I’m looking to use Nebula to set up the overlay network for my home and cloud setup, as well as managing ingress into Home Assistant and other devices on my network under my control.
It exists somewhere on the spectrum between ZeroTier and WireGuard, in that it’s fully “on-prem” managed, but has all the dynamic endpoint discoverability advantages of ZeroTier, and is well supported across a variety of OSes and architectures.
Looking at the source of the wireguard and zerotier add-ons, it seems feasible to adapt the same/ similar approach to get nebula support and management as well.
There is also Tailscale that has been added to HA, by Frenck, I believe. It is super simple, and works well. HOWEVER, it does rely on a central server, and is not open source, like Nebula. I would also be interested in Nebula integration.
It’s incredibly rudimentary and not tested yet, but with some iteration I think it will end up working pretty smoothly as a substitute for wireguard, zerotier, or other alternatives for an encrypted overlay network.
For anyone following along, I came back to it today and this is functional enough (though still a pain to configure) that I’m considering swapping to using it to manage my network access full time into my house and not using supervised HA anymore, since this was the last thing keeping me from switching to HassOS. Now that it works I can start making it configurable and automated in earnest which should be much faster progress than before, if nothing else because it’s more rewarding than ‘Did that fix it? No. Still broken…’
Another update: I finally came back this week and rewrote the configuration layer for this so now it’s click-button/UI-configurable to set up the nebula add-on in HassOS, and it will optionally generate all your certs, act as a CA, and operate as either a lighthouse or a regular node, as you need.
There’s still various TODOs in the code and the docs need polishing, but by and large it should be totally configurable from the UI, or if you want power-user status, you can always override the config directly and it will run with whatever you give it.
Next burst of motivation will go towards getting it installable via the store without having to do it as a local addon.

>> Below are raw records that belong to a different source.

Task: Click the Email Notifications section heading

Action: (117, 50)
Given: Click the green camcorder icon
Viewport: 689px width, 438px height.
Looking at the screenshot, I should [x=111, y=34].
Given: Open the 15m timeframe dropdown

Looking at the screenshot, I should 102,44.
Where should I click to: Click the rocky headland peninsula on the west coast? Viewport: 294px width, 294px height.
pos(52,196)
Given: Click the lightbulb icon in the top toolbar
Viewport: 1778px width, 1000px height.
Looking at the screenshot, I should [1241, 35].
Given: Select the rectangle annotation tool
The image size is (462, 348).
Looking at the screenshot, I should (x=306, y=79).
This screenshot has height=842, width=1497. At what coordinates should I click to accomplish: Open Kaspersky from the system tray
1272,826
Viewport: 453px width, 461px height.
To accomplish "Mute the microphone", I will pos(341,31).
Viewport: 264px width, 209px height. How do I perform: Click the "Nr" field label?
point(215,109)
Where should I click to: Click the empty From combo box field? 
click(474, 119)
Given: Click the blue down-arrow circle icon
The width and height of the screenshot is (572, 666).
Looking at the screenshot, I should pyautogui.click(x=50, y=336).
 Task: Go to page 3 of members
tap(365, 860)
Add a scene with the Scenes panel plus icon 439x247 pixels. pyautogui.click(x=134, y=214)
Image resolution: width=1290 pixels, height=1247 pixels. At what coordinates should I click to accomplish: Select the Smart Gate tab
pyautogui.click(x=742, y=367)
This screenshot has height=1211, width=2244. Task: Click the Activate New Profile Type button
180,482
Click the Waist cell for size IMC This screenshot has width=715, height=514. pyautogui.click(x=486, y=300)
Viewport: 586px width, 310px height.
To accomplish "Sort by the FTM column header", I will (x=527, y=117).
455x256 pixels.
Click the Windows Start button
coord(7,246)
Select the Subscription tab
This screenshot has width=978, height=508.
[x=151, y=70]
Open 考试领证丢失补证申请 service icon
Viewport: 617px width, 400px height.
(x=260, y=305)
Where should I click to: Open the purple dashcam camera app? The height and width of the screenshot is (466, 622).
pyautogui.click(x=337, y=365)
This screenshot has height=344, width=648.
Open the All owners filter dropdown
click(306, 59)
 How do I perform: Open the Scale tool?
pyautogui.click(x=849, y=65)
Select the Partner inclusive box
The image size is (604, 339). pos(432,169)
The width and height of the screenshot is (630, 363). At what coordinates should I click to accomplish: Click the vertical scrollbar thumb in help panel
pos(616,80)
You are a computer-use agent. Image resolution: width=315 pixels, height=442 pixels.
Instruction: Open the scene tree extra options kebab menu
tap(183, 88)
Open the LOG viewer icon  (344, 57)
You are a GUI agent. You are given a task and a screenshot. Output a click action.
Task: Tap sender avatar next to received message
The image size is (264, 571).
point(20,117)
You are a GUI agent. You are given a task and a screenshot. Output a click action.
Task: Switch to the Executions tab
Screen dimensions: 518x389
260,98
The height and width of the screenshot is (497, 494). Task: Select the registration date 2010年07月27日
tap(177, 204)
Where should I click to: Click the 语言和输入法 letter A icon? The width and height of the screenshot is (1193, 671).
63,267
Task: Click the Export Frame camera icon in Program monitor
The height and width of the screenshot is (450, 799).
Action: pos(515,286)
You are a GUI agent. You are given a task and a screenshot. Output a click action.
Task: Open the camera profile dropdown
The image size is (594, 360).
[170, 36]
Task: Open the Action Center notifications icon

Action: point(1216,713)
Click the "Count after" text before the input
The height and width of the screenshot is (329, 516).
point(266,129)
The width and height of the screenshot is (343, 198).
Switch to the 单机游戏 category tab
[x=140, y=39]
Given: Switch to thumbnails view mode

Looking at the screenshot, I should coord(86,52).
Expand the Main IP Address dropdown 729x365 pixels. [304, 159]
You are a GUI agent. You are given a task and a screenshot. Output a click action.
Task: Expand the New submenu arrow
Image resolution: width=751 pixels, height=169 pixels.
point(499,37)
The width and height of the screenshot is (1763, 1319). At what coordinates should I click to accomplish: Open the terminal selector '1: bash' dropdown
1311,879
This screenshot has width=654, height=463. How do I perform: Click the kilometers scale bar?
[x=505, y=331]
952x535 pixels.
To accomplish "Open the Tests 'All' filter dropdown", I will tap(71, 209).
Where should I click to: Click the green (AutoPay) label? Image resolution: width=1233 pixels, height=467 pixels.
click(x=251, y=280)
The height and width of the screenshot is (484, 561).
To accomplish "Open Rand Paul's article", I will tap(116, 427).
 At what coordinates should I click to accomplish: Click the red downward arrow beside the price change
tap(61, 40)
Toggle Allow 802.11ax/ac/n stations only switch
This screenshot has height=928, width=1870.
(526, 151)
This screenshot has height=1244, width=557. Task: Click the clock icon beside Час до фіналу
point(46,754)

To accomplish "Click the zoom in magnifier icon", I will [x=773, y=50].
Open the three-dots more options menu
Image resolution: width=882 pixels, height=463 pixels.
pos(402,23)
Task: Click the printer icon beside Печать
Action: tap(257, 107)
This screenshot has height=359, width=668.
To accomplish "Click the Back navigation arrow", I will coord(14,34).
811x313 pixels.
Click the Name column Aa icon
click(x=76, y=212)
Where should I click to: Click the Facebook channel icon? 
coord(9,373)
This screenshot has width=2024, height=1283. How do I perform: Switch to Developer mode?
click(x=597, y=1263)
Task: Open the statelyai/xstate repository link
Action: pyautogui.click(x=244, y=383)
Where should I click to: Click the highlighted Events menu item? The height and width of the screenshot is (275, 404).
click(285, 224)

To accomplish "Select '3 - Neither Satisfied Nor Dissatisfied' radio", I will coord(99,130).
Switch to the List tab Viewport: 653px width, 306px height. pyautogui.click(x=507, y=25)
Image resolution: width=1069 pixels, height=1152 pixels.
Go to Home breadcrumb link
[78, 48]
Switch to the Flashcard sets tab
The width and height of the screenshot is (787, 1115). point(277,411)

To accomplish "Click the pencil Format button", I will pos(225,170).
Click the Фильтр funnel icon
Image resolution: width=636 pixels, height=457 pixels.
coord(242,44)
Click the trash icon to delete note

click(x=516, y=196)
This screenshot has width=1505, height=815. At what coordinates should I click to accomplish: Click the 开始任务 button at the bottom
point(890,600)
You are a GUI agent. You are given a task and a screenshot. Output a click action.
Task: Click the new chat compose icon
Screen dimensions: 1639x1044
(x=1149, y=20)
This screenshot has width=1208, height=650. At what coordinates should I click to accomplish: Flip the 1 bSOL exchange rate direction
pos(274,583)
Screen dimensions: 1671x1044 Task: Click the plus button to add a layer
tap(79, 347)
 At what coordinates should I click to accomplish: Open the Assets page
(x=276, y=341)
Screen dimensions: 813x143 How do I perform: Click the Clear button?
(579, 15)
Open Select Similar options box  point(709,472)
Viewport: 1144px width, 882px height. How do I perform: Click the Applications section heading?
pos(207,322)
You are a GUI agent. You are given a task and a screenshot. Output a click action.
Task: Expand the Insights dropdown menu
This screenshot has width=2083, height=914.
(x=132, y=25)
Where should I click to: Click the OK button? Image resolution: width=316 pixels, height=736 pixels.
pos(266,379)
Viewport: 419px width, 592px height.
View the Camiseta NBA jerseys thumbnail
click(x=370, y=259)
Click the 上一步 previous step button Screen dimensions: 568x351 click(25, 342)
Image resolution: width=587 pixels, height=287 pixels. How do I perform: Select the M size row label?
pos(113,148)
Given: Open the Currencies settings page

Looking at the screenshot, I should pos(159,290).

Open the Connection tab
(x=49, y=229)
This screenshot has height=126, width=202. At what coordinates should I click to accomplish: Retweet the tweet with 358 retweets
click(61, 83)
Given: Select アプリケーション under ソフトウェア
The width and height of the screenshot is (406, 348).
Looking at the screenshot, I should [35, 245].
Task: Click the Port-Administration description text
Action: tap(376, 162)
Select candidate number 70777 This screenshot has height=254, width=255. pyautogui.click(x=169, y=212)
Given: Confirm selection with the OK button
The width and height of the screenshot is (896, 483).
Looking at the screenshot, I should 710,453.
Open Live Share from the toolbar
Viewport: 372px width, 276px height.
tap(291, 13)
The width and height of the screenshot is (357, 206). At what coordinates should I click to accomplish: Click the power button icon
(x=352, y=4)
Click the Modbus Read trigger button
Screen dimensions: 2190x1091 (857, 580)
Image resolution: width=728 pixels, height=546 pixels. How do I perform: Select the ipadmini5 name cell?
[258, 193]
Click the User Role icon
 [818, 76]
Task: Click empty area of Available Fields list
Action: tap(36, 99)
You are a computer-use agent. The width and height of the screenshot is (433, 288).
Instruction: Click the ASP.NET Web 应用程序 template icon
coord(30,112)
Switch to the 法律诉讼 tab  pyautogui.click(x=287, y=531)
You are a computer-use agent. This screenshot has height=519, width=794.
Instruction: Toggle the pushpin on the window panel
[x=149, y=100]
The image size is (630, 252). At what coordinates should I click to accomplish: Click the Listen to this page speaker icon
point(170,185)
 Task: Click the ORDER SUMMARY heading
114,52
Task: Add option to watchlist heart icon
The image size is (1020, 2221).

Another big benefit of overlay networks (such as Nebula), and my use case, is that if you run it on your servers in the cloud, it’s very very easy to set up a reverse proxy in a datacenter for TLS termination, and just specify the homeassistant node as the backend directly, with no port forwarding or dyndns or anything required. The connection is also mtls between the TLS terminator in the datacenter and the HA node, too, so it’s very secure.
Saves a ton of hassle with hole punching and forwarding and dns ttls and dyndns and whatever else; my nebula network is just a big /24 that everything I have is on.
For now I’ve got my LAN router on it and I’m running a socat container on there to simply forward a port from its nebula IP to my HA node, but that sucks. Native nebula on the HA is ideal. I’m going to check out @mr_ransel’s addon. Looking forward to it.